跳ねる泥を鬱陶しく感じながら、水たまりを駆けぬける。

「…あ~濡れた~…」

まさかこんな近距離でいきなり夕立ちだなんて。

髪の毛から滴る雫が服に落ち、身震いしたところで、

ガチャリ。

突然後ろのドアが開いた。

「…由貴?」

「真兄?」

5年ぶりの再会だった。

「どうした?こんな雨の中」

「あ…これ、回覧板」

「なんだ、そんな急がなくてもよかったのに」

「いや、あとね、うちのお母さんが作った煮物なんだけど…今日おばちゃんいる?」

「わざわざ悪いな。だけど母さんたち今大阪旅行中。明日までいないんだよ」

「なんだ~そうだったんだ。お母さんがさ、煮物良い味付けに出来たから、持っていけってうるさくて」

「そういうことか。由貴んちの母ちゃん料理上手いもんな。サンキュ。

まぁ上がれよ。俺しかいなくて悪いけどさ」

「そんなことないよ。
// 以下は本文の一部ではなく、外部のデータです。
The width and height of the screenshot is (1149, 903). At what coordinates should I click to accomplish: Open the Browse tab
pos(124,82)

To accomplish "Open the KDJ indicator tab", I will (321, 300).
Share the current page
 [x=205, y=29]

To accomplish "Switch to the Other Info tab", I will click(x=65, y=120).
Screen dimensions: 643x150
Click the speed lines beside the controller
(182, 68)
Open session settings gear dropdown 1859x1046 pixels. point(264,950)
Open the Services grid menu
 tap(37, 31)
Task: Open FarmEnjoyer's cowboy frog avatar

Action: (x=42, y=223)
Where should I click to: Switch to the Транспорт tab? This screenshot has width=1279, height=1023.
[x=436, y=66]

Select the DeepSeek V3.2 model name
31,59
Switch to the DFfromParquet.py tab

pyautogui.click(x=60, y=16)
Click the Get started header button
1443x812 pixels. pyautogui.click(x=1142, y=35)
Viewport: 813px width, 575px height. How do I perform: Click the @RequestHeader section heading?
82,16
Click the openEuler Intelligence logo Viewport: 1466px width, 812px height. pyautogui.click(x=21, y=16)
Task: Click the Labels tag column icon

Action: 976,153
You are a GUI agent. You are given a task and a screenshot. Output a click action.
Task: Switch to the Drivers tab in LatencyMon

おじゃましまーす」

真兄の家に上がるの久しぶりだなぁ。

そう、小さい頃は頻繁に来ていた。

真兄とはご近所さんで特に母親同士が仲良い。

だからか、あたしも5歳年上の真兄とよく遊んだりしたものだ。

でも真兄は大学卒業と共に上京。

真兄がいなくなってからはいつも要件だけ伝えて、この家に上がることも自然となくなっていた。